Nina - tredicesima puntata

Sediamo tutti e tre in una pasticceria del centro, davanti a una porzione di zuppa inglese che occupa l’intero tavolo (come si fa a dire di no a una folletta che vedi per l’ultima volta e ordina una fetta di “truppa inglese”?). Non c’è lo spazio neanche per i piatti: a turno affondiamo il cucchiaio nella torta, senza parlare.

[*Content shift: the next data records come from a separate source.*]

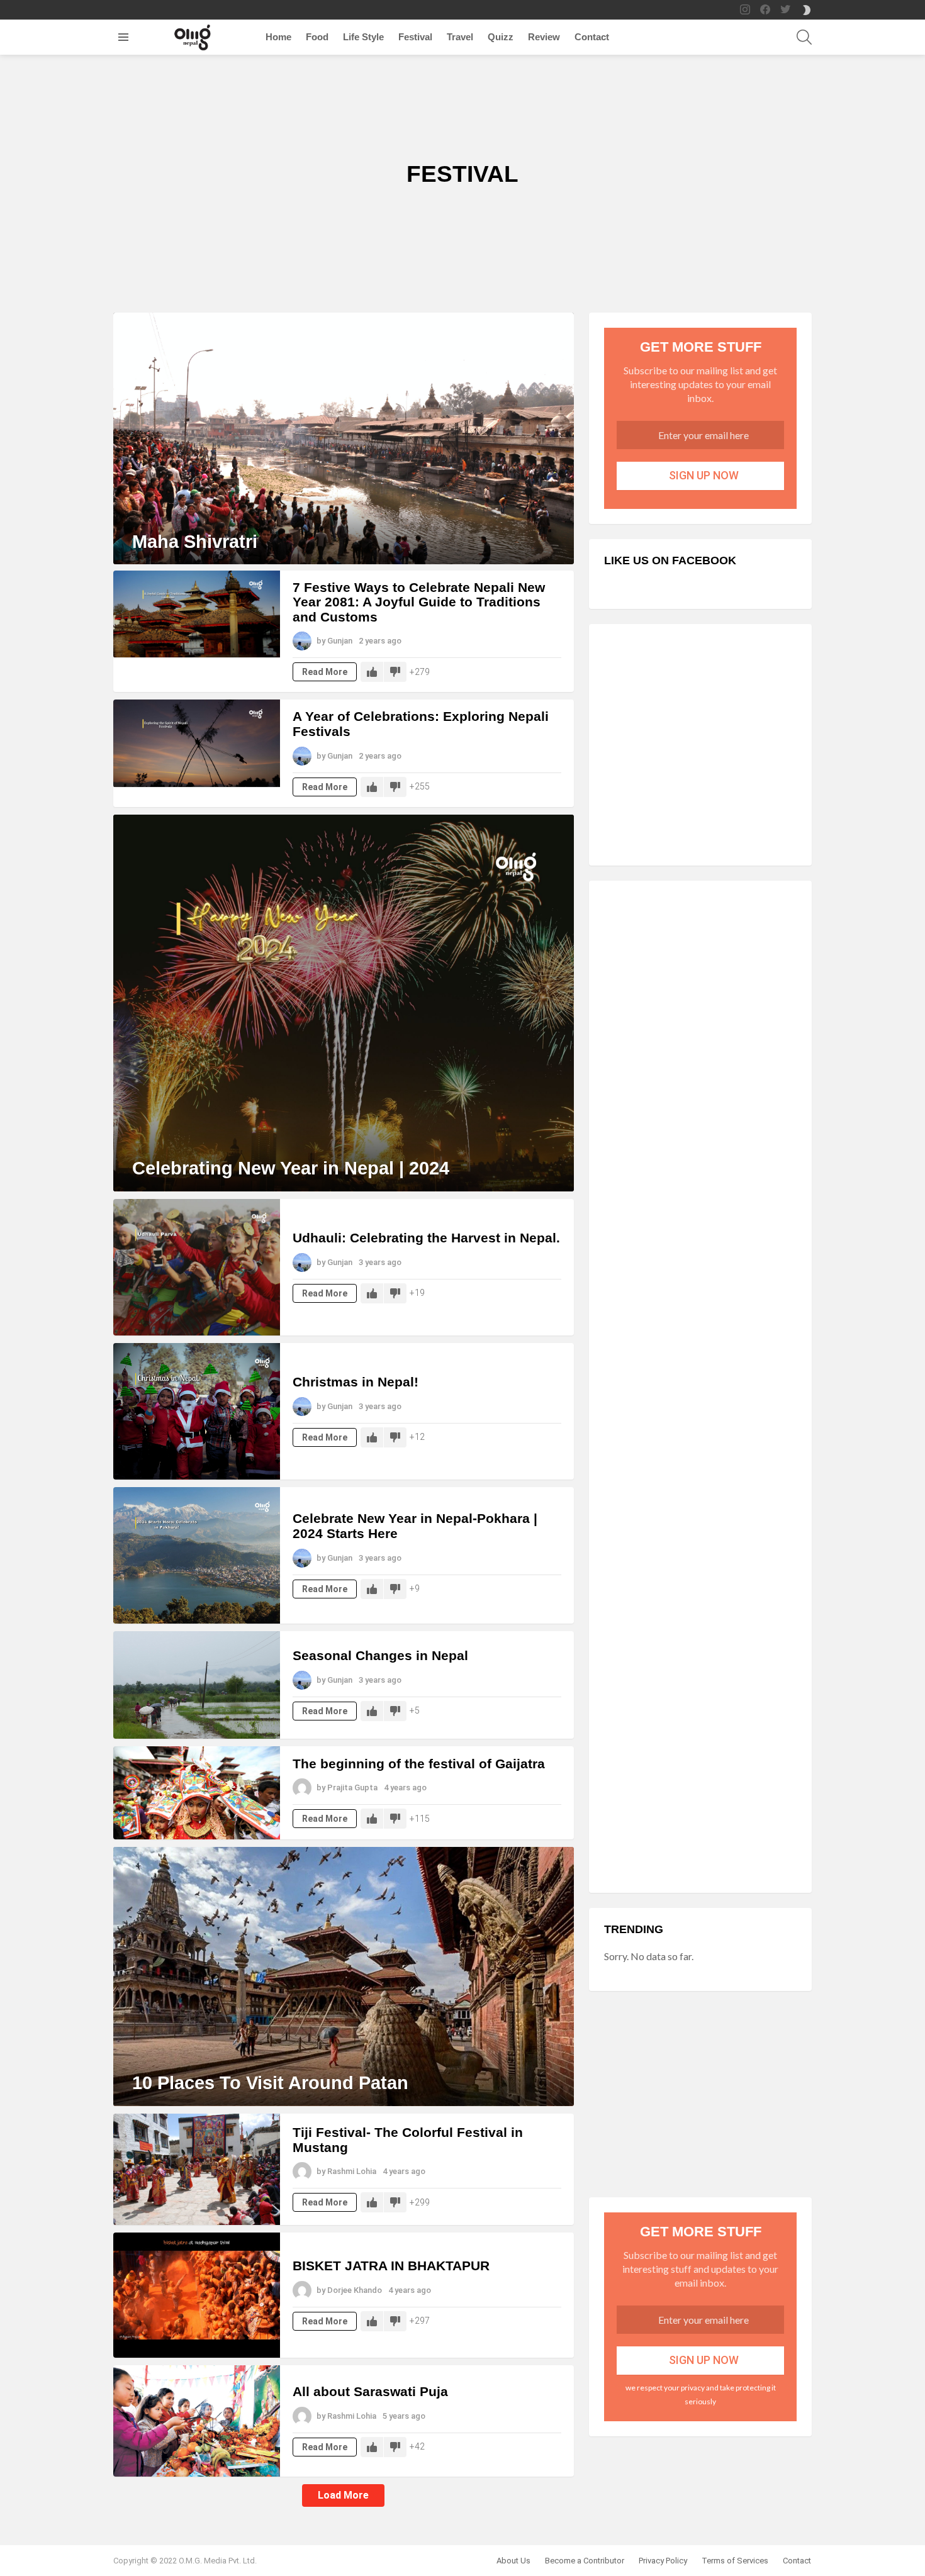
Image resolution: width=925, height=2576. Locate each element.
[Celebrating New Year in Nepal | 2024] (343, 1003)
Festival (415, 36)
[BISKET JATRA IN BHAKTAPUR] (196, 2295)
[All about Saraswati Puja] (196, 2421)
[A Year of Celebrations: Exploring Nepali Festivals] (196, 743)
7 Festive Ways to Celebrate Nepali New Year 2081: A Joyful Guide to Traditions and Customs (419, 602)
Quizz (500, 36)
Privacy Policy (663, 2560)
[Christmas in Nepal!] (196, 1411)
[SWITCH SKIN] (807, 10)
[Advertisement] (700, 745)
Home (278, 36)
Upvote (372, 672)
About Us (513, 2560)
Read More (324, 672)
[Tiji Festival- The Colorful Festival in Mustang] (196, 2169)
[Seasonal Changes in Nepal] (196, 1685)
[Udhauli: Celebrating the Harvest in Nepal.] (196, 1267)
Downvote (395, 672)
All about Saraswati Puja (370, 2391)
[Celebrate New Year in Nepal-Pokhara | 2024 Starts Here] (196, 1555)
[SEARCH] (804, 37)
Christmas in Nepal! (355, 1381)
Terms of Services (735, 2560)
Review (544, 36)
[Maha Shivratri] (343, 438)
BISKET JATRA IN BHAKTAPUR (391, 2265)
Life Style (363, 36)
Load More (343, 2495)
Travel (460, 36)
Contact (592, 36)
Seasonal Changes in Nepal (380, 1655)
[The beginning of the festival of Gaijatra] (196, 1792)
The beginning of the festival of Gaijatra (419, 1763)
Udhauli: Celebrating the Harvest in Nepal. (426, 1237)
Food (317, 36)
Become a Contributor (584, 2560)
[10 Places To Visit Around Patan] (343, 1976)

È il momento di tirare le somme, e nessuno ha il coraggio di incominciare. Cosa dire: per prendere i sogni, l’uomo in nero deve aver infranto tutte le biglie; ormai, dunque, non c’è più niente da recuperare. E quindi, non ha più senso neanche inseguire l’uomo in nero, chiunque egli sia: adesso, nemmeno lui potrebbe porre rimedio a questo disastro.
Ma i due hanno già capito perfettamente come sta la situazione. Mentre la folletta affoga il suo dolore nella crema all’amarena, il folletto ne approfitta per sfogare la sua rabbia, per scagliarsi contro i folletti con gli occhiali scuri e per attaccare un’invettiva furiosa contro la televisione.
«La televisione è un’illusione. Guardi la televisione e credi di essere sveglio, mentre in realtà il tuo cervello è spento, come se stessi dormendo. Ma magari! Almeno potresti sognare. E invece la televisione ti toglie anche questa possibilità, e ti offre i suoi, di sogni, illudendoti così una seconda volta, perché quelli sono sogni in scatola, non vanno bene per te, non ti appartengono, non sono tuoi; la televisione è tutto il contrario di ciò che sembra, il contrario di ciò che veramente è. Ma poiché è soltanto ciò che è veramente, ne consegue che la televisione è il contrario di ciò che è. Dunque la televisione non è. La televisione è il nulla».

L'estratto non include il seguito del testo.